Le Mali connaît de nouveau des remous et des grincements de dents. Et pour cause, face aux actes que pose le gouvernement, l’étonnement est parfois sans bornes. Après le scandale de l’avion présidentiel, de l’achat d’équipements militaires avec tout un tas de surfacturations et bien d’autres, la nouvelle grogne sociale est due au projet de révision constitutionnelle que beaucoup estiment comme une provocation de trop.

Koulouba est pressé. Surtout à l’horizon  2018, année des élections présidentielles, il pourra donc mettre la résolution de la crise, fût-elle mauvaise, dans sa besace et tenter ainsi d’arracher facilement  un second mandat à l’électorat. Dans la foulée, beaucoup d’explications sont données pour justifier la tenue du référendum du 09 juillet prochain, et l’appel à un « oui » massif.  Par exemple,  Maître Kassoum Tapo déclare que la nécessité du remaniement est dictée par les Accords d’Alger et l’exigence de la Communauté internationale.  Dans toute cette tirade, où est donc la volonté du peuple malien lui- même qui est le premier concerné ? Nul n’en parle.

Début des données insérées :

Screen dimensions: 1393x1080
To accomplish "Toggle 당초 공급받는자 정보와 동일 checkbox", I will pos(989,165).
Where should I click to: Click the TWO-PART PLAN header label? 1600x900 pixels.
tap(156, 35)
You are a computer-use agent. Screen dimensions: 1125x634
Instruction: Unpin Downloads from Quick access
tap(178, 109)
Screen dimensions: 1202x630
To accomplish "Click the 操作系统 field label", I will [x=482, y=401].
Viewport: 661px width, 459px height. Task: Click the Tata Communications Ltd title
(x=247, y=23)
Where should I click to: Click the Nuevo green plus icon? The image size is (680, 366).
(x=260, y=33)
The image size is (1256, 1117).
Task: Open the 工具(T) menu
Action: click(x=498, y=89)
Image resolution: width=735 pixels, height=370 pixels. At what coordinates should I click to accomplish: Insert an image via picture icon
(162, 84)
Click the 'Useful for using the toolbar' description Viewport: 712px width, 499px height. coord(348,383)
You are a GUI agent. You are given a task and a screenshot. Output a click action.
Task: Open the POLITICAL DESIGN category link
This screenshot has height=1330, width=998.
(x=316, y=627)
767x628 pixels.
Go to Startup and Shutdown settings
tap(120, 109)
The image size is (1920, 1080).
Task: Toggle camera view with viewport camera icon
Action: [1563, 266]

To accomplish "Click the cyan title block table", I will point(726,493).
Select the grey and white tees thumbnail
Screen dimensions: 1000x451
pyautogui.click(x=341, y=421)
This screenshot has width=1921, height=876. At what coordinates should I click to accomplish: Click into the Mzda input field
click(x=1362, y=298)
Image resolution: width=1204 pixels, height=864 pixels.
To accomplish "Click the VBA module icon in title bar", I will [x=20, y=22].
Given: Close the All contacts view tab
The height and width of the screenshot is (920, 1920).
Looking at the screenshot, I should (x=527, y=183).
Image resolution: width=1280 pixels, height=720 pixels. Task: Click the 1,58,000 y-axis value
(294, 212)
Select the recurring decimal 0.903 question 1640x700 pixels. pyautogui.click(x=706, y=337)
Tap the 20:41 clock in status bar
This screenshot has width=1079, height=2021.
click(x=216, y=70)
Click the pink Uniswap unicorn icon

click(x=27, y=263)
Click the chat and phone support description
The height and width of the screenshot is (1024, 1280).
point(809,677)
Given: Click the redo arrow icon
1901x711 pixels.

La lecture du projet permet de voir qu’il y a des points qui ne sont pas mauvais. On peut citer, entre autres, le bannissement de la transhumance politique sous risque de perdre son mandat, pratique honteuse courante sur l’arène politique, quand un individu se fait élire député dans la chemise d’un parti, et finit dans les pantalons d’un autre. On aurait dû insister aussi, sous le même risque de perte de mandat, sur l’obligation pour les élus du peuple de rendre régulièrement des comptes à leurs bases électorales quant à leurs promesses tenues ou aux explications à fournir sur les grandes décisions à prendre sur la vie de la Nation.  La possibilité pour les Maliens de la diaspora d’avoir leurs représentants à l’Assemblée nationale est une nouvelle directive susceptible de faire entrer à l’Hémicyle des éléments compétents qui pourront partager leur expérience acquise à l’étranger dans tel ou tel domaine.  Le plus important ici, c’est surtout le flux financier vers le pays, qu’il faudrait canaliser de façon rationnelle et judicieuse afin de le mettre au service du développement effectif, c’est-à-dire, frapper droit dans le but recherché pour voir le résultat.

A ce niveau, il y a aussi des questions. Comment se fera cette élection des Maliens de l’extérieur, par importance du flux financier, sur la base de proportions par continent ou selon la volonté de chacun ? Si le mécanisme n’est pas bien défini, il pourra provoquer encore plus de divisions au sein de la diaspora. Au moment actuel, deux organes mènent la lutte pour représenter les Maliens de l’extérieur. Les conflits profonds deviendront inévitables par la suite.  Quel est le rôle que joueront ces députés maliens de l’extérieur ? Si c’est la défense des intérêts de la diaspora, alors quel rôle joueront le Ministère des Maliens et de l’extérieur et les diplomates ? Les champs d’action sont-ils définis ? Ici, il faudrait la création d’une commission parlementaire regroupant ces mêmes élus, laquelle se chargera du contrôle des activités des diplomates maliens dans le sens de la défense des  personnes physiques des Maliens de l’extérieur  et de leurs biens. Ceux qui auront failli à leur mission devraient  être rappelés sur recommandation de ladite commission avec des preuves à l’appui.  Le pays en a assez de tous ceux qui pèsent inutilement sur le budget national.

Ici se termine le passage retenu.